(Stored items from a collection)
^^^^^^^^^^^^^^^^

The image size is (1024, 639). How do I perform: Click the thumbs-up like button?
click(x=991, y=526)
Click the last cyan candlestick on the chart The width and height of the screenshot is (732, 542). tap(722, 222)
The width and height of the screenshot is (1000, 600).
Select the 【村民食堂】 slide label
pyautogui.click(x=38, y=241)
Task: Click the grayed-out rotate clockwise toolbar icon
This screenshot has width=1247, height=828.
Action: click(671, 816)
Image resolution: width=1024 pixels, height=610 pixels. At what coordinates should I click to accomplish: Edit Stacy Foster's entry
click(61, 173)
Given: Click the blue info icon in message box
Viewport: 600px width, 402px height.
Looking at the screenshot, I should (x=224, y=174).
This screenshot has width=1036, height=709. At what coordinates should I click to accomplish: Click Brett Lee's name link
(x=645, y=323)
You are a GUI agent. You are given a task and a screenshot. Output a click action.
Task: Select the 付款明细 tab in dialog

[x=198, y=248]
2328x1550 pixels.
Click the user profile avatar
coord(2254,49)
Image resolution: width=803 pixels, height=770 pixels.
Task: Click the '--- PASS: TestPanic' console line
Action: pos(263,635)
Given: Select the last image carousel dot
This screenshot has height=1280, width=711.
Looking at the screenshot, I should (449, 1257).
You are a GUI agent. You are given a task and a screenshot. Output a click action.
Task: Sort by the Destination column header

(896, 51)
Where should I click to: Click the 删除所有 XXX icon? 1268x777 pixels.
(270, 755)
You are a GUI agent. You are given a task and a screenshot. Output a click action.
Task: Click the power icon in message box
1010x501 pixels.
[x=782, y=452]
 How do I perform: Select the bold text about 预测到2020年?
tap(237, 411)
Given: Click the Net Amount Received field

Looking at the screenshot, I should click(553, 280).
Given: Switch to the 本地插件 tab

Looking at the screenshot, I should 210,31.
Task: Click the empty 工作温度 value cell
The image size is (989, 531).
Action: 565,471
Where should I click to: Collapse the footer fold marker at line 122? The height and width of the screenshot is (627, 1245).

^^^^^^^^^^^^^^^^

Filter the entries down to the lines that hold "message". Copy those lines.

== Answer space ==
Given: Click the blue info icon in message box
Task: Click the power icon in message box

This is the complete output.